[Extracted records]
•••••

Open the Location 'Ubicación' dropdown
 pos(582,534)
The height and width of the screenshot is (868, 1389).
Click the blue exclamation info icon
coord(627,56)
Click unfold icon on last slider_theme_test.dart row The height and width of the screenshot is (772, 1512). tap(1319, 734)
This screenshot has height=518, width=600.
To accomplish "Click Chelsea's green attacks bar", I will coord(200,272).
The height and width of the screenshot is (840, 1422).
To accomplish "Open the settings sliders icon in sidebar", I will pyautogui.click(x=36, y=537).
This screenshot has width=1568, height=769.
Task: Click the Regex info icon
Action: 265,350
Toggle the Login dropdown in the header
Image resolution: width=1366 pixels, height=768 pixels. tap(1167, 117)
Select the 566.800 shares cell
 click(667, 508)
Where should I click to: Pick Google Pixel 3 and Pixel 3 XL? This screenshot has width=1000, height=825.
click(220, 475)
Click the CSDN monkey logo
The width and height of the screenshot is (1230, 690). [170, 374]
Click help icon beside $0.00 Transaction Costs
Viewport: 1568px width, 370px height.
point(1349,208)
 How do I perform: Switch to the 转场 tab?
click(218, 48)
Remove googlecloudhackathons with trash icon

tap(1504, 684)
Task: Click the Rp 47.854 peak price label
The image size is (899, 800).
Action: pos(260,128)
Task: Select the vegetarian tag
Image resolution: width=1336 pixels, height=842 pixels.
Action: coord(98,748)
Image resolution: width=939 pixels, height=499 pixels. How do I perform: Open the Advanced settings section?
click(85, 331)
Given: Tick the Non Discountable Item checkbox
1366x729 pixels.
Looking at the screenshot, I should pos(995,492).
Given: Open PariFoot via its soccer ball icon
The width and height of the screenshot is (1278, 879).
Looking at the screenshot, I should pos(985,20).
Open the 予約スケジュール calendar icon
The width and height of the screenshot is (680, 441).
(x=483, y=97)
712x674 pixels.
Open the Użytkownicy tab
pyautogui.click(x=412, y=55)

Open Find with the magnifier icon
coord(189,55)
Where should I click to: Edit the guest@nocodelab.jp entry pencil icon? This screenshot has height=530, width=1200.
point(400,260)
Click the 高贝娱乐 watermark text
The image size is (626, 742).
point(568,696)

•••••

# Task statement
Repeat the data in full. Nothing may be dropped or altered.

# Reply to the task
Open the Location 'Ubicación' dropdown
 pos(582,534)
The height and width of the screenshot is (868, 1389).
Click the blue exclamation info icon
coord(627,56)
Click unfold icon on last slider_theme_test.dart row The height and width of the screenshot is (772, 1512). tap(1319, 734)
This screenshot has height=518, width=600.
To accomplish "Click Chelsea's green attacks bar", I will coord(200,272).
The height and width of the screenshot is (840, 1422).
To accomplish "Open the settings sliders icon in sidebar", I will pyautogui.click(x=36, y=537).
This screenshot has width=1568, height=769.
Task: Click the Regex info icon
Action: 265,350
Toggle the Login dropdown in the header
Image resolution: width=1366 pixels, height=768 pixels. tap(1167, 117)
Select the 566.800 shares cell
 click(667, 508)
Where should I click to: Pick Google Pixel 3 and Pixel 3 XL? This screenshot has width=1000, height=825.
click(220, 475)
Click the CSDN monkey logo
The width and height of the screenshot is (1230, 690). [170, 374]
Click help icon beside $0.00 Transaction Costs
Viewport: 1568px width, 370px height.
point(1349,208)
 How do I perform: Switch to the 转场 tab?
click(218, 48)
Remove googlecloudhackathons with trash icon

tap(1504, 684)
Task: Click the Rp 47.854 peak price label
The image size is (899, 800).
Action: pos(260,128)
Task: Select the vegetarian tag
Image resolution: width=1336 pixels, height=842 pixels.
Action: coord(98,748)
Image resolution: width=939 pixels, height=499 pixels. How do I perform: Open the Advanced settings section?
click(85, 331)
Given: Tick the Non Discountable Item checkbox
1366x729 pixels.
Looking at the screenshot, I should pos(995,492).
Given: Open PariFoot via its soccer ball icon
The width and height of the screenshot is (1278, 879).
Looking at the screenshot, I should pos(985,20).
Open the 予約スケジュール calendar icon
The width and height of the screenshot is (680, 441).
(x=483, y=97)
712x674 pixels.
Open the Użytkownicy tab
pyautogui.click(x=412, y=55)

Open Find with the magnifier icon
coord(189,55)
Where should I click to: Edit the guest@nocodelab.jp entry pencil icon? This screenshot has height=530, width=1200.
point(400,260)
Click the 高贝娱乐 watermark text
The image size is (626, 742).
point(568,696)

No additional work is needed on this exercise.